Personal information
- Date of birth: 30 June 1989 (age 35)
- Place of birth: Ayr, Scotland
- Height: 5 ft 11 in (1.80 m)
- Position(s): Forward

Team information
- Current team: Glenafton Athletic

Senior career*
- Years: Team / Apps / (Gls)
- 2007–2009: Partick Thistle / 2 / (0)
- 2008: → Albion Rovers (loan) / 6 / (0)
- 2010–2011: Queen's Park / 13 / (0)
- 2013–: Glenafton Athletic

= Graeme Eaglesham =

Scottish footballer (born 1989)

Graeme Eaglesham (born 30 June 1989) is a Scottish footballer who has played as a forward in the Scottish Football League for Partick Thistle, Albion Rovers and Queen's Park. He now plays for Scottish Junior Football Association, West Region side Glenafton Athletic.

==Life and career==
Born in Ayr to Gillian and William Eaglesham, he was a pupil at Girvan Academy. He spent time with Ayr United and Hamilton Academical as a youngster, but was released without making an appearance for the first team. He joined Partick Thistle from Maybole Juniors in the summer of 2007 and made his debut in the First Division in April 2008. He spent time on loan at Albion Rovers during the 2008–09 season, making six appearances in the Third Division. Eaglesham made two appearances for Partick.
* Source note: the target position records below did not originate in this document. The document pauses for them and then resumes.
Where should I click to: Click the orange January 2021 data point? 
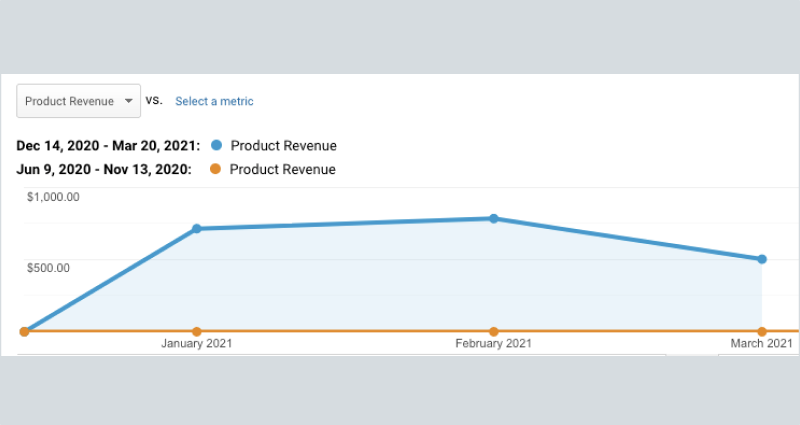pyautogui.click(x=197, y=331)
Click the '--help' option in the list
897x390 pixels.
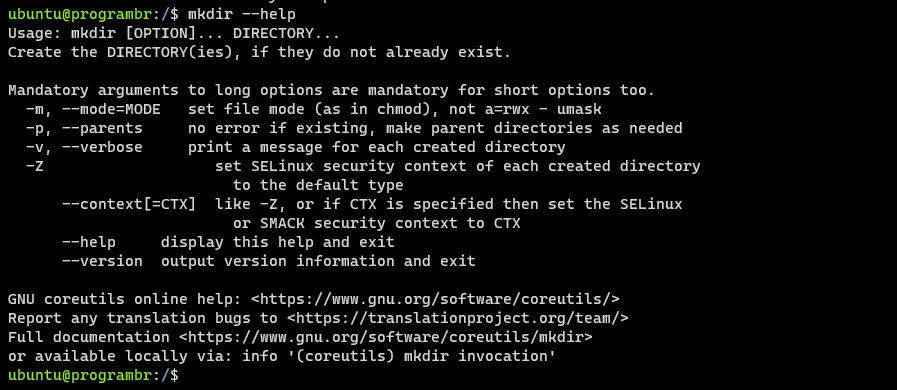[89, 242]
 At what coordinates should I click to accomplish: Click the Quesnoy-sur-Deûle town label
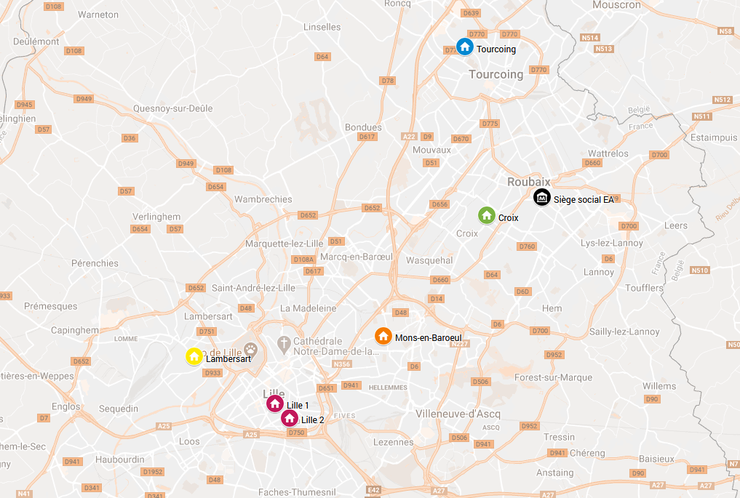pyautogui.click(x=173, y=109)
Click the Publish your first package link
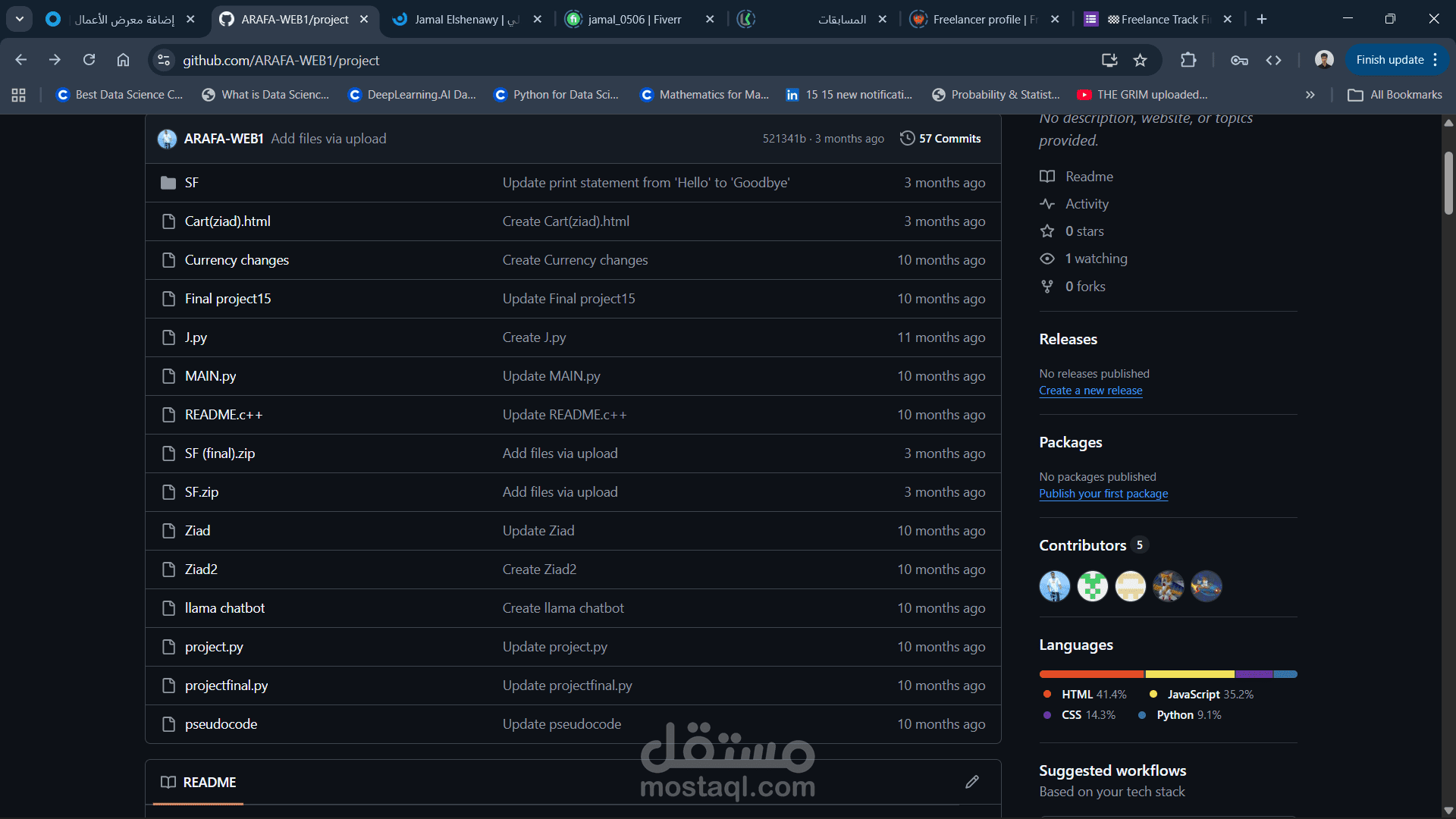This screenshot has width=1456, height=819. 1103,493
He was released in the summer of 2009 and moved to Nebraska in the United States to begin a scholarship at Bellevue University. He returned to Scotland in 2010 and joined Queen's Park. Eaglesham made 13 appearances in the Third Division during the 2010–11 campaign and then went back to Bellevue for a further two seasons. Eaglesham signed a two-year contract with Scottish Junior Football West Premier League side Glenafton Athletic in January 2013.